Summary and Conclusion
This literature review concentrated on two epidemics that are affecting women in Los Angeles, California: alcohol consumption and cervical cancer. Initial epidemiologic evidences pointed out that HPV is the most important risk factors associated with cervical cancer (Burd 2003). Yearly, in the US, an estimated 11,771 HPV-associated cervical cancer new cases are diagnosed (CDC, 2016b). HPV in general is assumed to be responsible for about 91% of cervical cancer incidences (CDC, 2016c). Epidemiological data that relates to alcohol consumption and its contribution to the development of cervical cancer are still limited. Thus, there continue to be a gap in the literature about creating the awareness of the danger of consumption of alcohol while diagnosed with cervical cancer. This dissertation study added latest information and data to the body of literature, which is currently lacking recent data that would address effective awareness program for alcohol consumers with cervical cancer. This information could enable researchers, public health professional, and policy makers to create an awareness program that can reduce the current projected incidence rates of cervical cancer, and possibly tailor a program that could effectively meet the needs of different demographic characteristics during this twenty-first century among women in California.

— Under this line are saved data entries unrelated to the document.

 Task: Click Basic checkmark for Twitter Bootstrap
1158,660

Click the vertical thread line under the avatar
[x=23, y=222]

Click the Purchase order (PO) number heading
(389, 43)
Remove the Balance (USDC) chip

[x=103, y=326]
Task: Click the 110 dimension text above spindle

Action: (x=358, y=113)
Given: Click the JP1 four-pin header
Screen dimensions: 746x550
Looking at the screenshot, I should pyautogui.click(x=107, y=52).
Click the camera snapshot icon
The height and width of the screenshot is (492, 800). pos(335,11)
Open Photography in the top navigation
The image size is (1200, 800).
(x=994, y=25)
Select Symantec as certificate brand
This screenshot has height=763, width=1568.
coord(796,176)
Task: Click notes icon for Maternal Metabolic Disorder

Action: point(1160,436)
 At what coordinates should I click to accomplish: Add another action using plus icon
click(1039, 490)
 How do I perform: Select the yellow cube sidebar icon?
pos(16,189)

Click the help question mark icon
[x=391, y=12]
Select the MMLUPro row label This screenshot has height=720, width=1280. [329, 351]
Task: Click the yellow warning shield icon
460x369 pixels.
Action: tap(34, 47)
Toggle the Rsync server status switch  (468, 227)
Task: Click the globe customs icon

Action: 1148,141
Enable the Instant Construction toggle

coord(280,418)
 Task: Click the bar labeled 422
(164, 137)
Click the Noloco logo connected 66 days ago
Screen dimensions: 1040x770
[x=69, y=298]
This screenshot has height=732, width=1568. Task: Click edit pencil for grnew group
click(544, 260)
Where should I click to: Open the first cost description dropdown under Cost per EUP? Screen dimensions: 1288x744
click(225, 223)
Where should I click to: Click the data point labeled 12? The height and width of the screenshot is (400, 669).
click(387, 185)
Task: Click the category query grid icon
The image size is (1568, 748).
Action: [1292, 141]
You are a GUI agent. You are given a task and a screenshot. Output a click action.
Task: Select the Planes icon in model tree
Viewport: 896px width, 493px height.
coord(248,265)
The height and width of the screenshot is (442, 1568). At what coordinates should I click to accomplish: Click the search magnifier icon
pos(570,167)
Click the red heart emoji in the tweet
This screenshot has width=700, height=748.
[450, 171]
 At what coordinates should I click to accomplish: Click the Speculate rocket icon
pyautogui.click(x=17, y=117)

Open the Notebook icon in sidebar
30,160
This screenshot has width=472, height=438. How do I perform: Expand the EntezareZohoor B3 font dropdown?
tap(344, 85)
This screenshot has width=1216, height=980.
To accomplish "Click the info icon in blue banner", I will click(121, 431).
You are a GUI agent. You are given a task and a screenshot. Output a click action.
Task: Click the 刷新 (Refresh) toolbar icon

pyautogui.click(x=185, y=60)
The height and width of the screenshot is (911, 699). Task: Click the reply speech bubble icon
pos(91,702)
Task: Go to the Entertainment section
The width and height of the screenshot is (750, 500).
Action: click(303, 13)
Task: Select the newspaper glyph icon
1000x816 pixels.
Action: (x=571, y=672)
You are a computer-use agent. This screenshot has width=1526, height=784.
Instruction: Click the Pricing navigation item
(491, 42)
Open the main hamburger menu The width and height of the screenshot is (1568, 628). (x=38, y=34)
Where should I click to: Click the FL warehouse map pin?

In conclusion, different studies have called for more research on this topic, which involves the overlapping epidemic between alcohol consumption and cervical cancer incidence. Several unanswered questions remain, to be answered on creating the awareness of the dangerous effect of consumption of alcohol and risk of developing cervical cancer. This dissertation study focused on investigating the association between alcohol consumption and its effect on developing cervical cancer. This research study added to the body of literature and could enhance public health efforts to collect, analyze, and share recent findings. Since nearly most of the data that are currently presented in prior literatures are outdated. In addition, the findings from dissertation study, could enable public health institutes, healthcare participations, and scholars to create effective awareness programs that can meet the needs of persons with similar characteristics such as, information’s that are based on individual’s income level, racial and ethnic background, education level, age distribution. In Chapter 3, details of the selected study design, its rationale, and the methodology content were presented.